Cette enveloppe ne devrait pas être entièrement
consommée et devrait permettre de dégager une économie de
30 millions.
Le crédit bail a une durée de 20 ans pour évaluer
la somme qui aura été versée au cours de cette
période, il faut faire des hypothèses au niveau des taux
d'intérêts.
Compte tenu des taux actuels et dans l'hypothèse où ceux-ci
seraient maintenus au-delà des dix premières années, le
montant total (capital et intérêts) peut être
évalué à 2,9 milliards hors taxe. Pour la
première année, l'annuité de remboursement se monte
à 115 millions de francs. Selon les estimations fournies par France
Télévision, si on ajoute à cette somme les charges
locatives du nouvel immeuble, que l'on peut évaluer à
112 millions de francs, la dépense reste inférieure au
montant des loyers payables en 1998 (108 millions hors taxe) sur les
16 implantations et aux charges locatives correspondantes
(122 millions).
Dernière remarque : dans cette accumulation d'erreurs de gestion,
le bail des locaux de l'avenue Montaigne ne pourra être interrompu
à la date prévue pour l'installation.

• _DONNÉES FOURNIES_:
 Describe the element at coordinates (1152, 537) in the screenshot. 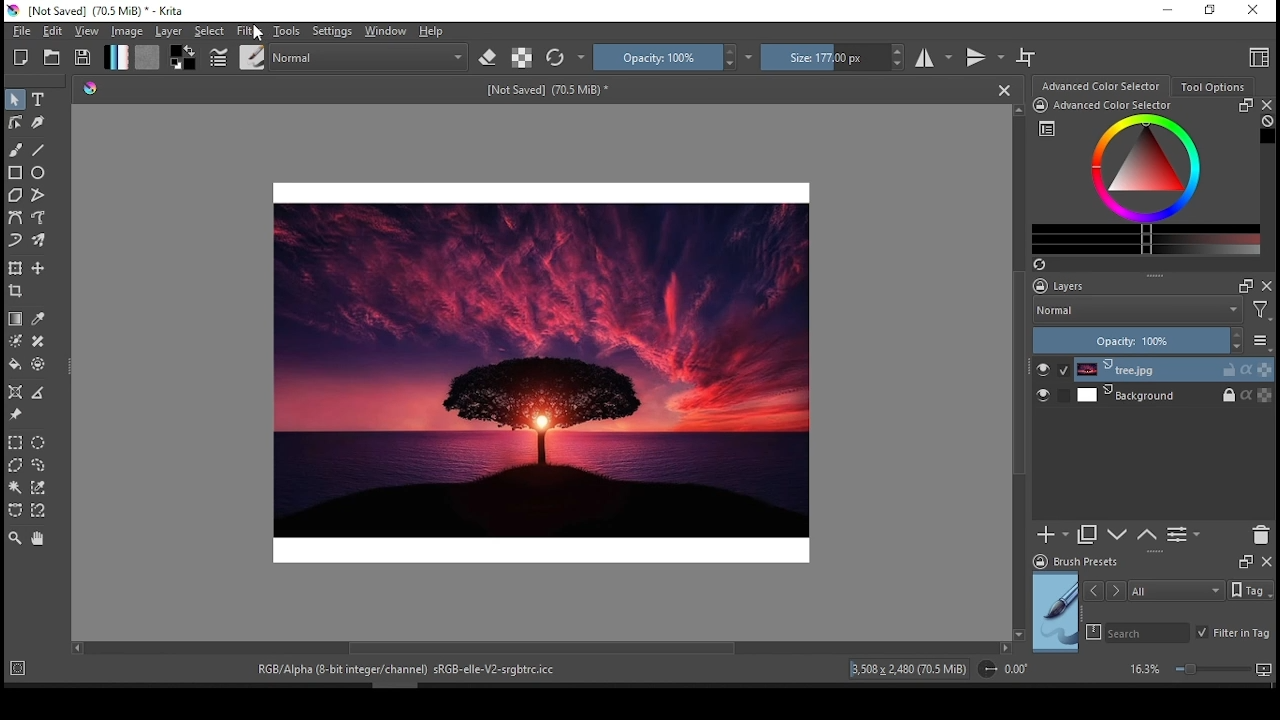

I see `move layer or mask up` at that location.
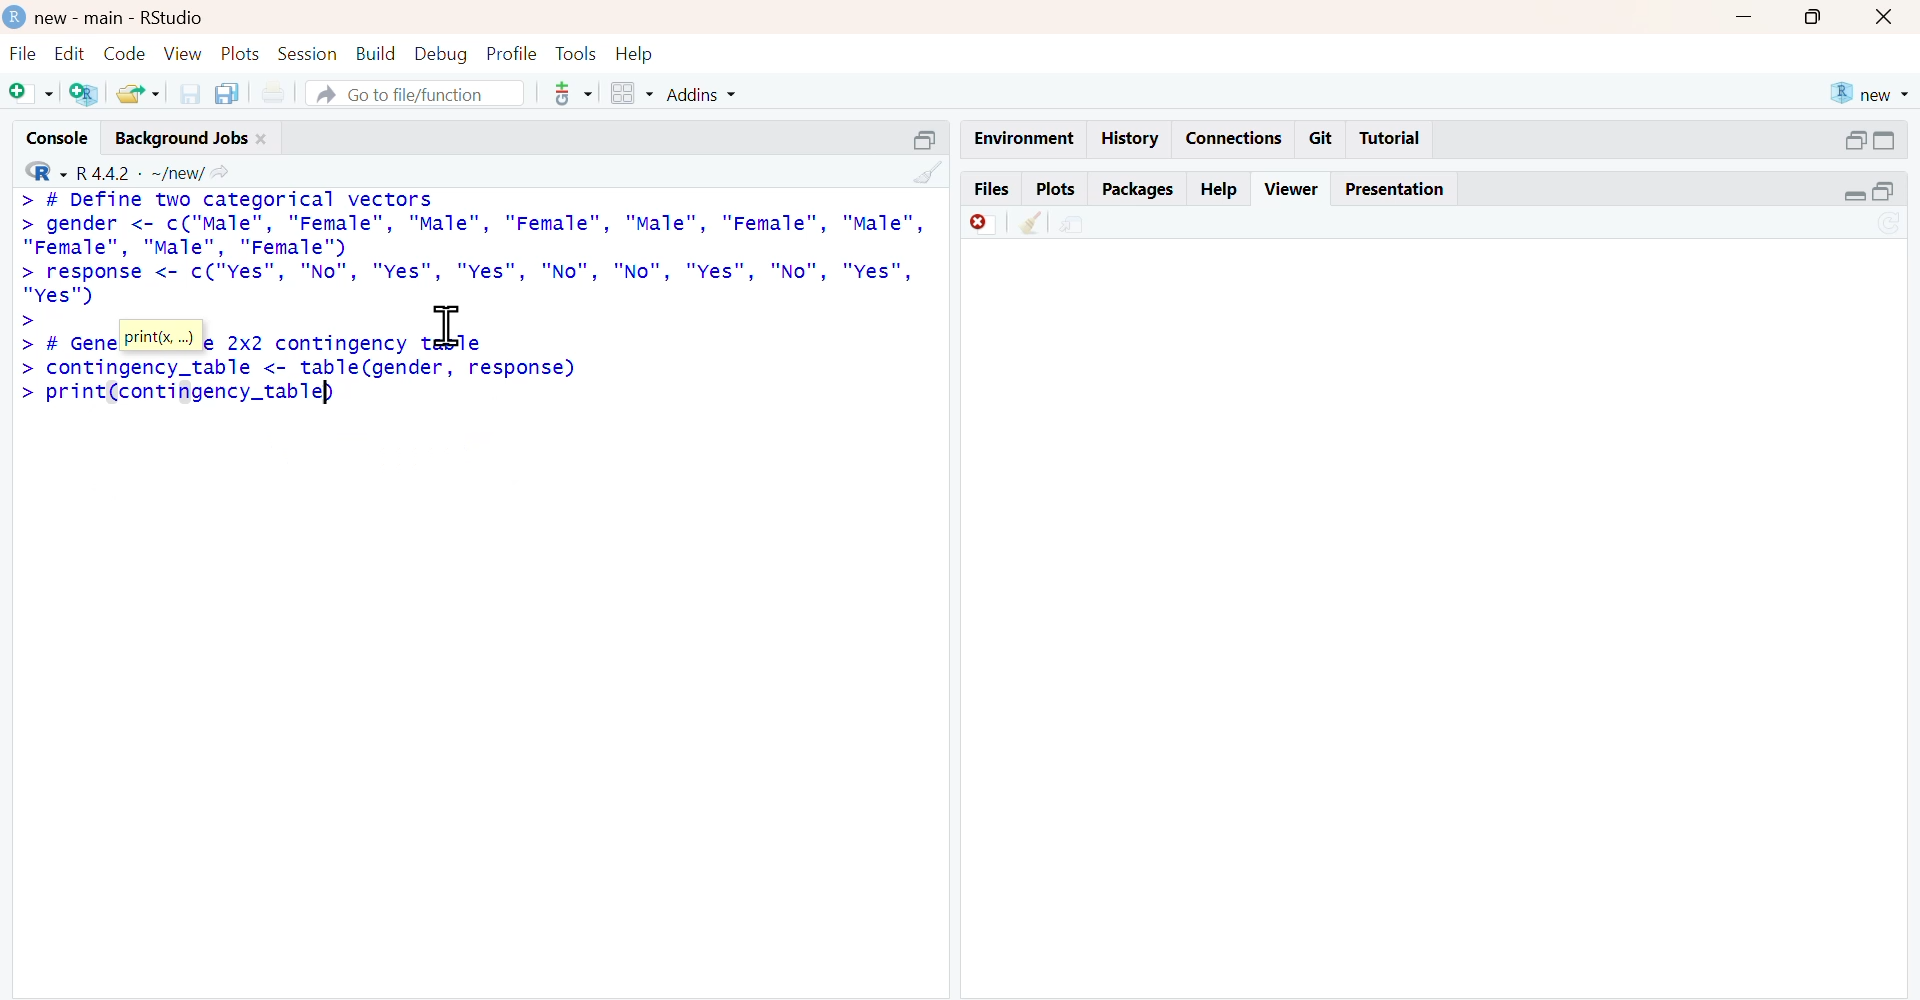 The height and width of the screenshot is (1000, 1920). Describe the element at coordinates (222, 174) in the screenshot. I see `share icon` at that location.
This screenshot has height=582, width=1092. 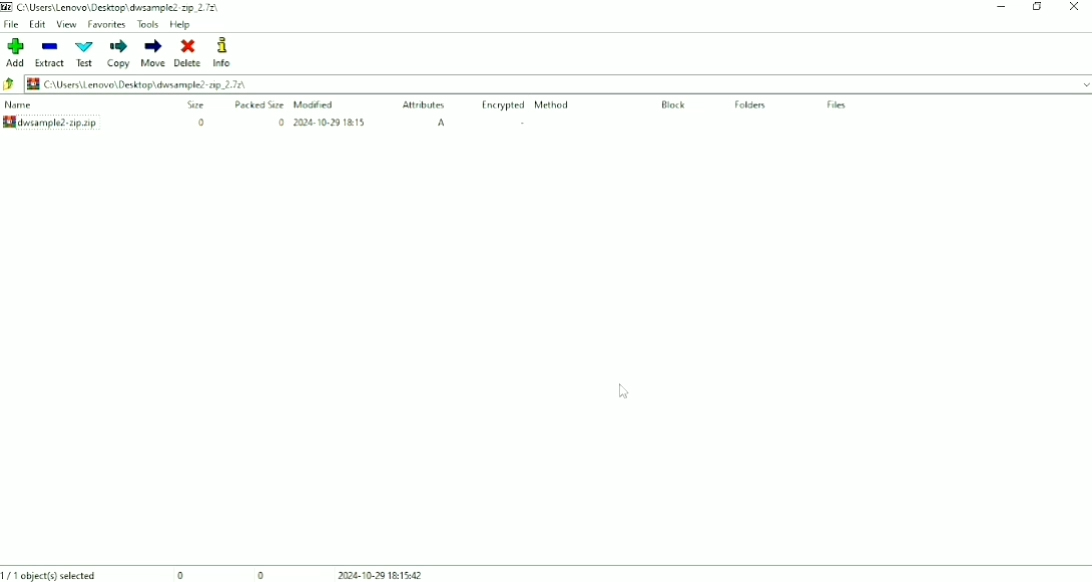 What do you see at coordinates (66, 24) in the screenshot?
I see `View` at bounding box center [66, 24].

• _CONSIGNES DE TRAVAIL_:
• 1. Répondez à ces questions d'après l'article sur le crédit-bail :
(a) Quelle économie l'enveloppe devrait-elle permettre de dégager ?
(b) Quelle est la durée du crédit-bail ?
(c) À combien se monte l'annuité de remboursement pour la première année ?
• 2. Poursuivez l'article sur le crédit-bail de France Télévision après sa dernière phrase.

• _RÉPONSES ATTENDUES_:
• 1.
(a) 30 millions.
(b) 20 ans.
(c) 115 millions de francs.

• 2.
France
télévision aura à supporter la charge du
crédit-bail et celle des loyers restant à courir jusqu'à
une date en cours de négociation au moment de la rédaction de
cette note
. A ce sujet, un questionnaire a été adressé
au Président de France Télévision.
La réunion de France 2 et France 3 sur un site commun va rendre plus
aigu le problème largement évoqué dans le rapport
écrit, de l'adaptation de
la convention nationale des personnels de
l'audiovisuel
. L'actualité confirme les appréhensions de
votre rapporteur.
Il y a là un problème de structures de gestion
. Une fois
de plus, l'audiovisuel public est resté au milieu du gué. Le
précédent gouvernement avait déposé et fait adopter
en première lecture par les deux assemblées, un projet de loi
audiovisuelle , qui, sans répondre totalement aux attentes de votre
rapporteur, apportait des solutions aux problèmes les plus urgents. Le
nouveau Gouvernement étudie un autre texte. C'est de bonne
méthode, étant donné la complexité des
problèmes existants.
Mais, en attendant, l'inadaptation des structures s'ajoute aux
déséquilibres budgétaires pour aboutir à la
multiplication de dysfonctionnements et des gaspillages.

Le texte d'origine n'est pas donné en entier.